O som das rodas passando pelo asfalto se misturava aos carros que passavam mais ao longe e às conversas dispersas das pessoas voltando para casa depois do trabalho ou da escola. E, estranhamente... Não estava desconfortável. Isso era o mais estranho. Minha mente estava vazia, completamente vazia. Nenhum pensamento sobre provas, nenhum pensamento sobre meus pais. Só o som dos nossos passos, aquilo era quase assustador.

Olhei discretamente para o garoto ao meu lado, e ele parecia estar pensando em alguma coisa. Ou melhor... Parecia estar tentando desesperadamente encontrar algum assunto. E era engraçado porque dava para ver exatamente o momento em que ele tinha uma ideia, e também o momento em que ele descartava essa ideia.

Franzi levemente o cenho. Ele realmente estava se esforçando para não tocar no assunto do vôlei. E, por algum motivo... Aquilo foi gentil. Mais gentil do que ele provavelmente imaginava.

— Você sempre anda tão rápido?

Pisquiei algumas vezes.

- O quê?

- Eu tô empurrando uma bicicleta e ainda tô quase correndo.

Olhei para frente, depois para ele. Depois olhei pra frente de novo.

- Você que tem pernas pequenas.

- Eu?!

Hinata parou de andar por um segundo.

- Você acabou de dizer isso para a pessoa mais baixa da equipe.

- Exatamente.

- Isso foi cruel.

- Foi observação científica.

- Você tá inventando ciência agora.

- Não preciso inventar.

- Nossa. Eu achei que depois de me ensinar recepção a gente tinha criado um vínculo. - Ele colocou a mão no peito dramaticamente.

- Ah, claro que criamos.

- Ah, sério? Puxa... - Os olhos dele brilharam.

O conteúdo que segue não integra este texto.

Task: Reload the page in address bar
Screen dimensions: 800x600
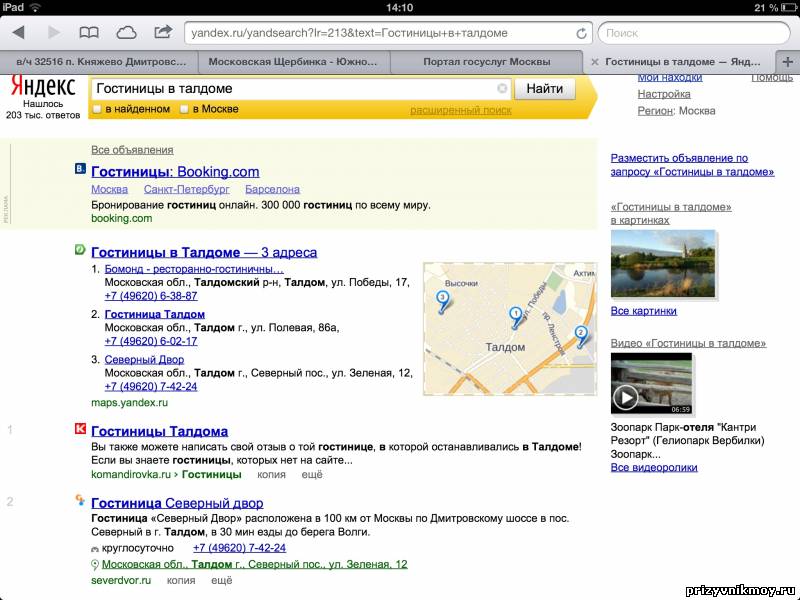Action: 582,33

- Eu descobri que você consegue errar até movimentos simples.

- Você é tão cruel.

Não consegui impedir o pequeno sorriso que escapou. Hinata percebeu imediatamente. Claro que percebeu. Ele me encarou com um sorriso ladino.

- Você tá rindo. - Ele diz apontando pra mim.

- Não tô. - Franzi o cenho o encarando.

- Tá sim.

- Não tô.

- Tá.

- Você percebe que isso é irritante? - Revirei os olhos.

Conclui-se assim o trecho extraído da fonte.